AmazonSQSClient sqsClient = new AmazonSQSClient(new ClasspathPropertiesFileCredentialsProvider());
sqsClient.setEndpoint("sqs.us-west-1.amazonaws.com");
String queueUrl = "https://sqs.us-west-1.amazonaws.com/12345/queueName";
ReceiveMessageRequest receiveRequest = new ReceiveMessageRequest().withQueueUrl(queueUrl).withMaxNumberOfMessages(10).withWaitTimeSeconds(20);
List<Message> messages = sqsClient.receiveMessage(receiveRequest).getMessages();
I have 3 messages in the queue and each time I run the code I get a different result, sometimes I get all 3 messages, sometimes just 1. The visibility timeout I set as 2 seconds, just to eliminate the messages becoming invisible as the reason for not seeing them in the read.
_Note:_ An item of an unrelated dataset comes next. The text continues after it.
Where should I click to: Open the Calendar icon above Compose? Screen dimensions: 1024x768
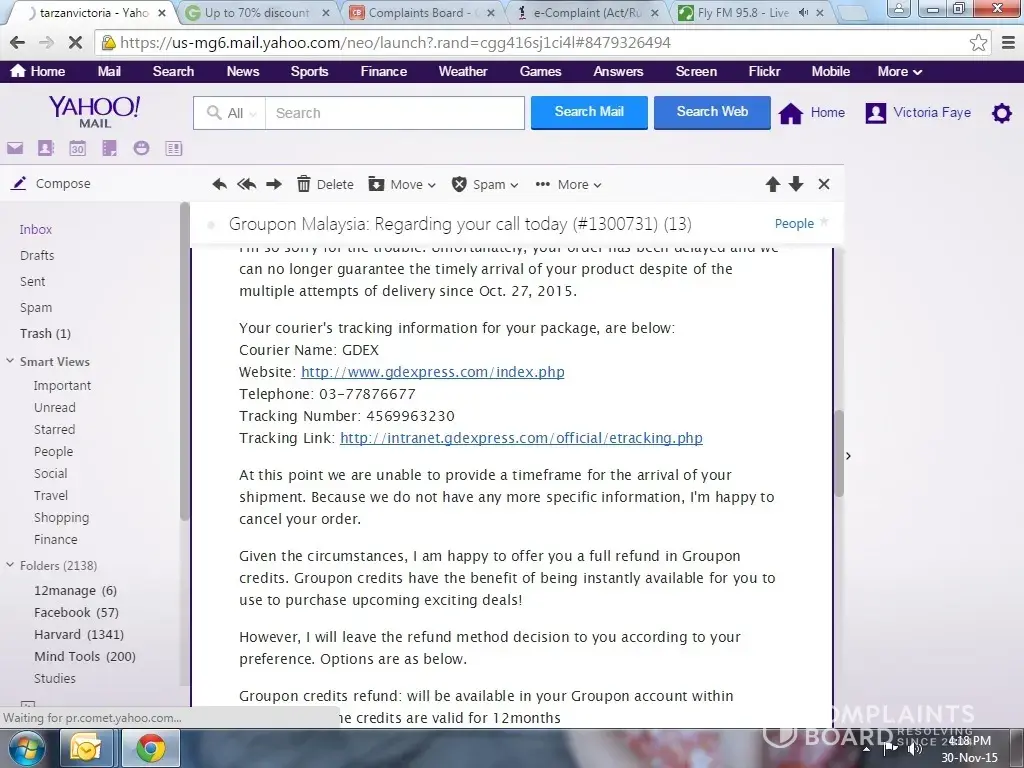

This is the expected behavior for short polling. Long polling is supposed to eliminate multiple polls. Is there anything I am doing wrong here?
Thanks
Long polling is supposed to eliminate multiple polls
No, long polling is supposed to eliminate a large number of empty polls and false empty responses when messsages are actually available. A long poll in SQS won't sit and wait for the maximum amount of wait time just looking for more things to return, or keep searching once it's found something. A long poll in SQS only waits long enough to find something:
“Long polling allows the Amazon SQS service to wait until a message is available in the queue before sending a response. So unless the connection times out, the response to the ReceiveMessage request will contain at least one of the available messages (if any) and up to the maximum number requested in the ReceiveMessage call.”
— http://docs.aws.amazon.com/AWSSimpleQueueService/latest/SQSDeveloperGuide/sqs-long-polling.html (emphasis added)
So, the “something” that SQS finds and returns may be all of the messages (up to your max), or a subset of the messages, because, as has been mentioned, SQS is a distributed system. There was likely an architectural decision to be made between "return as quickly as possible once we've found something" and "search the entire system for everything possible up to the maximum number of message the client will accept" ... and, given those alternatives, it seems reasonable that most applications would prefer the faster response of "give me whatever you can, as quickly as you can."
You don't know that you've actually drained a queue until you get back an empty response from a long poll.
As pointed out by Michael - sqlbot, SQS does not guarantee returning all (or the requested number of) messages even in case of Long Polling. Long Polling just ensures that you do not get false empty responses - i.e. your read requests do not return any messages even when there are messages in the queue.
I had done some experiments around this and found that the number of messages returned in the response approaches the number of the messages requested as you increase the number of messages in the queue. Typically, with 1000+ messages in the queue, in my experiments, I could see that it returned 10 messages (which is by the way the max that can be returned for a read request) everytime. In fact this behavior was observed for Short Polling as well. Even with 100+ messages, the number of messages returned was not 10 all the time, although a good percentage of those requests returned 10 messages back. Obviously, this is not guaranteed, but that is what you would typically see.
I had documented the findings from my experiments in one of my blogs - posting a link to the same below in case you would like to see more details of the experiment.
http://pragmaticnotes.com/2017/11/20/amazon-sqs-long-polling-versus-short-polling/
Because SQS is, on the back-end, a distributed system, there is no guarantee that any particular request will be able to return the maximum number of messages that are being polled for.
You just have to keep calling, till you are confident enough that you have as many items as you would expect, or that the queue has been emptied.
Set the execution time out to a value greater than 0. I have set execution timeout to 2 seconds and it is now returning all 9 messages available in the queue.